The task
Reproduce the records verbatim from the line containing "Where should I" through the end of the records, omitting the pictures.

* Start Records for processing *

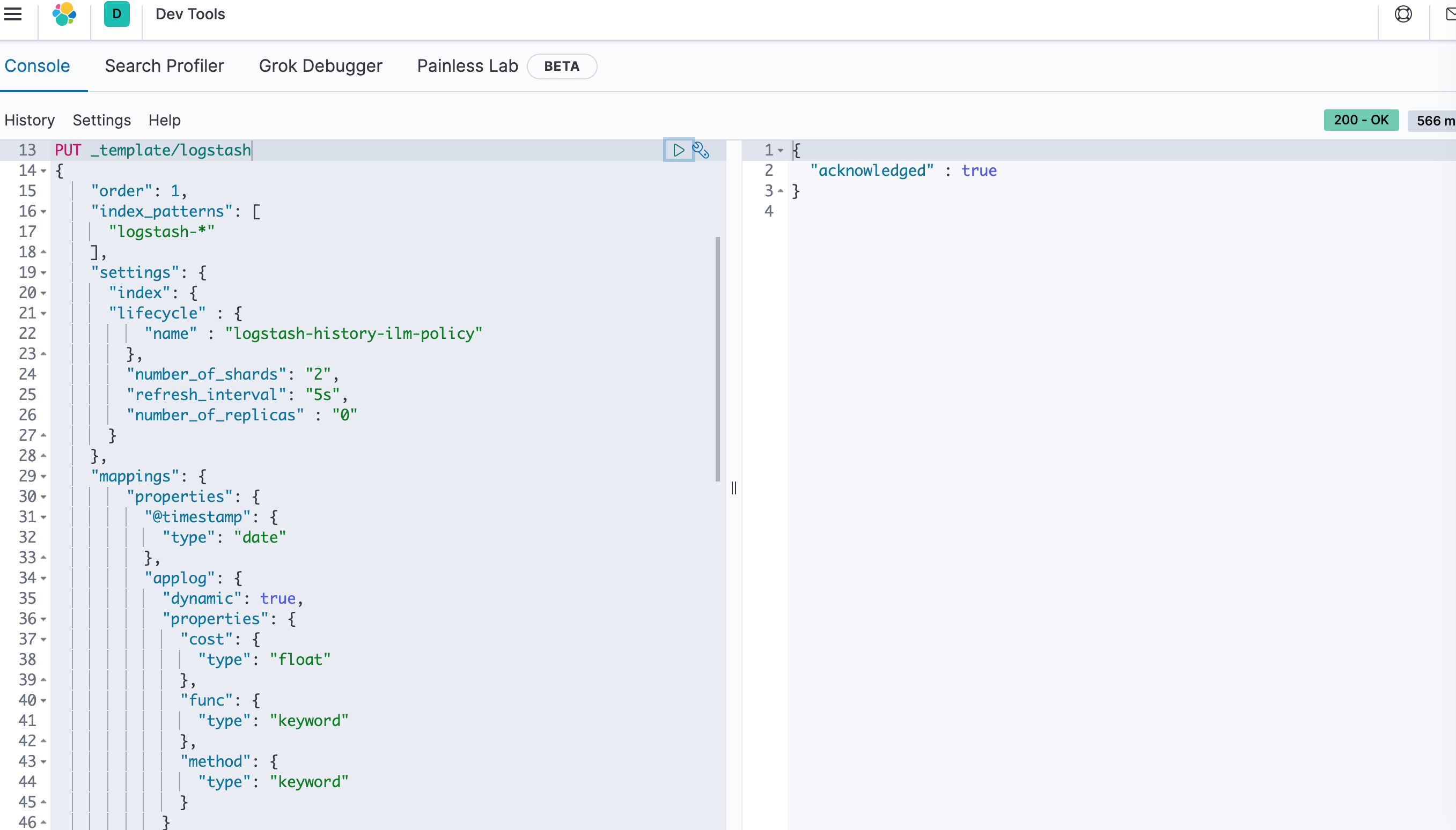Open the Painless Lab tab
The width and height of the screenshot is (1456, 830).
click(467, 66)
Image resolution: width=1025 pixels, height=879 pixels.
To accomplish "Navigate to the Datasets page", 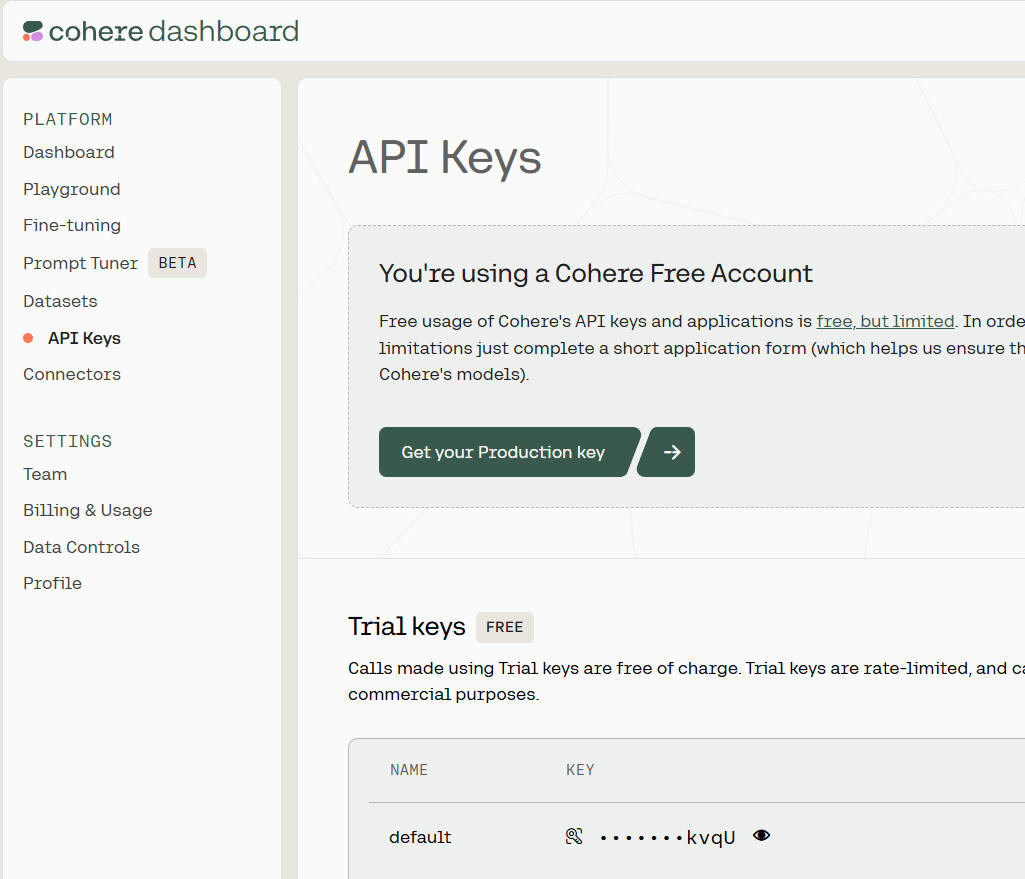I will (60, 301).
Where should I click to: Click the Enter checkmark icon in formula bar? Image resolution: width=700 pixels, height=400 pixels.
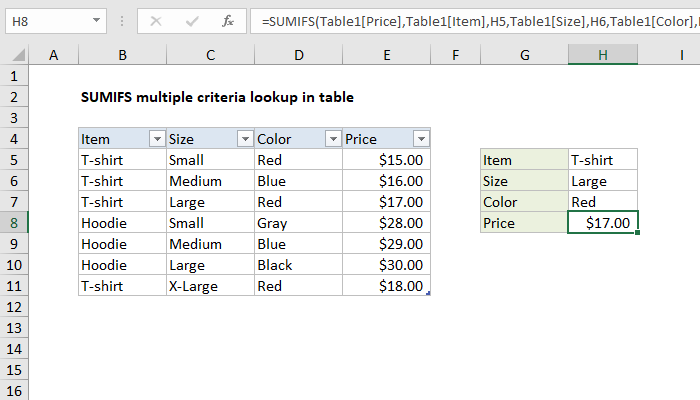coord(192,20)
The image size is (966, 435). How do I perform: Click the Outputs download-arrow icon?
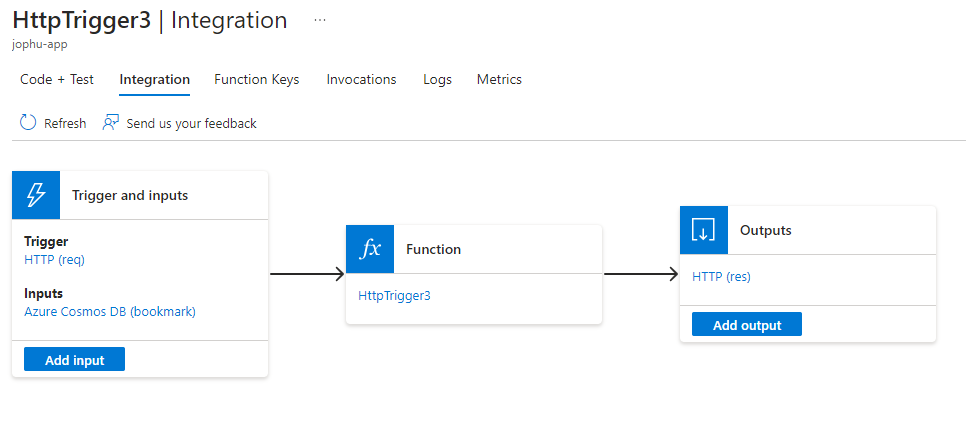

* End Records for processing *

Reply to the task
Where should I click to: Click the Enter checkmark icon in formula bar? Image resolution: width=700 pixels, height=400 pixels.
coord(192,20)
The image size is (966, 435). How do I perform: Click the Outputs download-arrow icon?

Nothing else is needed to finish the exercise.